# Required action 1
From the profile of Rich Mooi below, list every kind of animal it names as belonging to the echinoderms.
# Required action 2
Answer these from the profile of Rich Mooi below:
(a) For how many years has Mooi been filling in the phylogenetic tree of echinoderms?
(b) At what age did he draw "blueprints" for his future research vessel?
(c) Which did he choose to study in college, art or science?
# Required action 3
Continue the profile of Rich Mooi below, picking up after its last sentence.

# Reading text
────────────────────

Although careful, meticulous observation is often underrated, Rich Mooi has built a career on his attention to detail. For more than 30 years, Mooi has been steadily filling in and building onto the phylogenetic tree of echinoderms, the enigmatic and rarely studied group of invertebrates that includes sea urchins, starfish, brittle stars, sand dollars, sea lilies, and sea cucumbers. The process of identifying important connections among various species of a phylum with a massive fossil record requires just this sort of painstaking observation, and Mooi is an expert at noticing similarities (and differences) down to the cellular level.
Mooi’s initial love of nature came from his parents, particularly his father, who had a lifelong interest in natural history. “They encouraged me to observe. My brother and I did a lot of nature walks with them and we’d walk trails and just notice stuff,” Mooi says. Like many kids of his generation, he was obsessed with the books and films of marine scientists like Rachel Carson and Jacques Cousteau. He remembers spending much of his time drawing: “I would sit down in a field of trilliums with a pile of paper and just draw them until I fell over,” he says. When he was 8, he created detailed “blueprints” for the research vessel he planned to use when he grew up and became a marine biologist. He pursued his interest in both art and science, producing lots of wildlife art, until it was time to decide what to study in college. He chose science, with the idea that it’d be easier to be a practicing scientist with art on the side than the other way around.

────────────────────

# Source data
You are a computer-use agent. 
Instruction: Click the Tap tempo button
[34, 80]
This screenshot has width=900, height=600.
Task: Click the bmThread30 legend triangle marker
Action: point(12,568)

────────────────────

# Task answer 1
sea urchins, starfish, brittle stars, sand dollars, sea lilies, sea cucumbers

# Task answer 2
(a) More than 30 years.
(b) At 8.
(c) Science.

# Task answer 3
But he hasn’t really relegated art to the sidelines. “The intersection between art and science continues to be a very strong theme in my life,” says Mooi. Back when he was teaching invertebrate zoology, he made his students draw specimens with the belief that the active practice of reproducing features on paper would help them notice more than if they simply looked. Illustrations pop up in his work frequently, gracing the pages of scientific papers and educational videos, or as part of his work overseeing the Academy’s Biological Illustration Internship. The scientific illustrations that Mooi creates to accompany his research provide clarity for concepts difficult to understand even outside the context of a scientific paper. “Because you can edit out the extraneous ambiguous features, a simple drawing produces a more powerful message,” says Mooi. “A picture truly is worth a thousand words, and I think that’s a serious underestimate.”